** Assigned task **
Retype the full listing without altering anything.

** Exercise input **
####################

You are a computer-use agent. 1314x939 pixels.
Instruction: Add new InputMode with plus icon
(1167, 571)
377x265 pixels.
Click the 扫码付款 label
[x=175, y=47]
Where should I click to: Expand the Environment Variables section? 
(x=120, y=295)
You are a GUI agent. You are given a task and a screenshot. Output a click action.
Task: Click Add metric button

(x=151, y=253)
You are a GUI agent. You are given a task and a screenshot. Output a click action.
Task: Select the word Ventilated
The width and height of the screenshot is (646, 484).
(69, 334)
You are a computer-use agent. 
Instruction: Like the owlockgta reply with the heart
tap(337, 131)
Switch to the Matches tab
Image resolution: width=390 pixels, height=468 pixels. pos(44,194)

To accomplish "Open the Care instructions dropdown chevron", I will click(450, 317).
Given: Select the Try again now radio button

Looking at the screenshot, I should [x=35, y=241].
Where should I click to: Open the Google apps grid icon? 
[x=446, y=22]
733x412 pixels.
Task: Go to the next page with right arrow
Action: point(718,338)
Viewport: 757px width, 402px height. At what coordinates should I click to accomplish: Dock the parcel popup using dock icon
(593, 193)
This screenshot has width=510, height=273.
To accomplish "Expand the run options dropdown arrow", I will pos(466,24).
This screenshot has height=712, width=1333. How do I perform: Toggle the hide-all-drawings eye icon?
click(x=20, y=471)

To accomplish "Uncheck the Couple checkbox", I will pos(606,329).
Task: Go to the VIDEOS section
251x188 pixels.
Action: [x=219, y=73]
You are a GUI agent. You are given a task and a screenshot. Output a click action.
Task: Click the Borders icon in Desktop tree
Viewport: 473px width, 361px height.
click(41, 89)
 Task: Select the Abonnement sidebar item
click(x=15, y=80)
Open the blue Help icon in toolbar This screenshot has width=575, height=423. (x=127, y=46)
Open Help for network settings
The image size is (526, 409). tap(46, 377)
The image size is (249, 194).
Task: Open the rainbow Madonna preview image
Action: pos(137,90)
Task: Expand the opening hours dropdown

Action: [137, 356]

####################

** Finished exercise **
You are a computer-use agent. 1314x939 pixels.
Instruction: Add new InputMode with plus icon
(1167, 571)
377x265 pixels.
Click the 扫码付款 label
[x=175, y=47]
Where should I click to: Expand the Environment Variables section? 
(x=120, y=295)
You are a GUI agent. You are given a task and a screenshot. Output a click action.
Task: Click Add metric button

(x=151, y=253)
You are a GUI agent. You are given a task and a screenshot. Output a click action.
Task: Select the word Ventilated
The width and height of the screenshot is (646, 484).
(69, 334)
You are a computer-use agent. 
Instruction: Like the owlockgta reply with the heart
tap(337, 131)
Switch to the Matches tab
Image resolution: width=390 pixels, height=468 pixels. pos(44,194)

To accomplish "Open the Care instructions dropdown chevron", I will click(450, 317).
Given: Select the Try again now radio button

Looking at the screenshot, I should [x=35, y=241].
Where should I click to: Open the Google apps grid icon? 
[x=446, y=22]
733x412 pixels.
Task: Go to the next page with right arrow
Action: point(718,338)
Viewport: 757px width, 402px height. At what coordinates should I click to accomplish: Dock the parcel popup using dock icon
(593, 193)
This screenshot has width=510, height=273.
To accomplish "Expand the run options dropdown arrow", I will pos(466,24).
This screenshot has height=712, width=1333. How do I perform: Toggle the hide-all-drawings eye icon?
click(x=20, y=471)

To accomplish "Uncheck the Couple checkbox", I will pos(606,329).
Task: Go to the VIDEOS section
251x188 pixels.
Action: [x=219, y=73]
You are a GUI agent. You are given a task and a screenshot. Output a click action.
Task: Click the Borders icon in Desktop tree
Viewport: 473px width, 361px height.
click(41, 89)
 Task: Select the Abonnement sidebar item
click(x=15, y=80)
Open the blue Help icon in toolbar This screenshot has width=575, height=423. (x=127, y=46)
Open Help for network settings
The image size is (526, 409). tap(46, 377)
The image size is (249, 194).
Task: Open the rainbow Madonna preview image
Action: pos(137,90)
Task: Expand the opening hours dropdown

Action: [137, 356]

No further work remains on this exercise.